If significant expanse and populace under jurisdiction coupled with international recognition were to be the barometer for the legitimacy of a government, Netaji was indeed the first Prime Minister of free (and, might I add, undivided) India. Technically, however, it took another couple of years for the official Indian Independence Act [1947 c. 30 (10 & 11. Geo. 6.)] to be signed and for India to have its much-cited `tryst with destiny'.

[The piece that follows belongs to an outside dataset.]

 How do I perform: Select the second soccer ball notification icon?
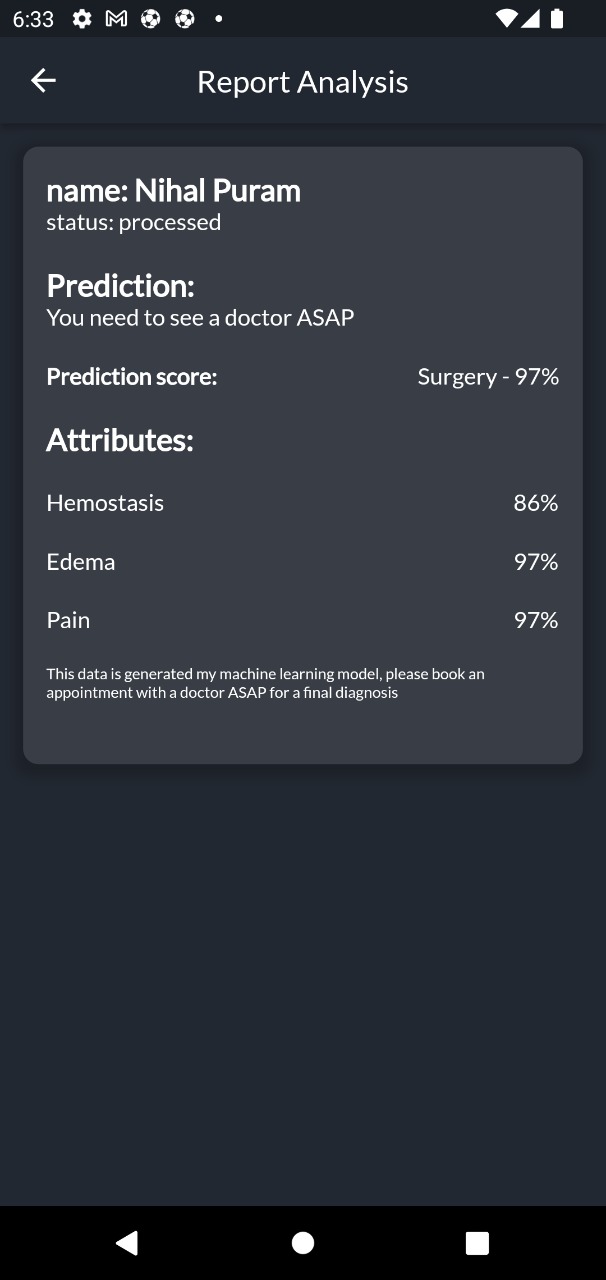[x=184, y=17]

One often wonders how the country may have evolved, particularly in its infancy, had Netaji been at the helm of matters. Some say that he would have established a socialist authoritarian state, as he said he sought to do for about two decades to even out India's social and political problems before democracy could be installed, while others feel that Partition would never have taken place with Netaji as the national leader. Given that it was interestingly Bose who had placed Nehru as the chairman of the National Planning Committee (NPC) after Nobel Laureate Rabindranath Tagore had intervened to convince a reluctant Nehru with the words
“there were only two modernists in the High Command—you and Subhas Babu”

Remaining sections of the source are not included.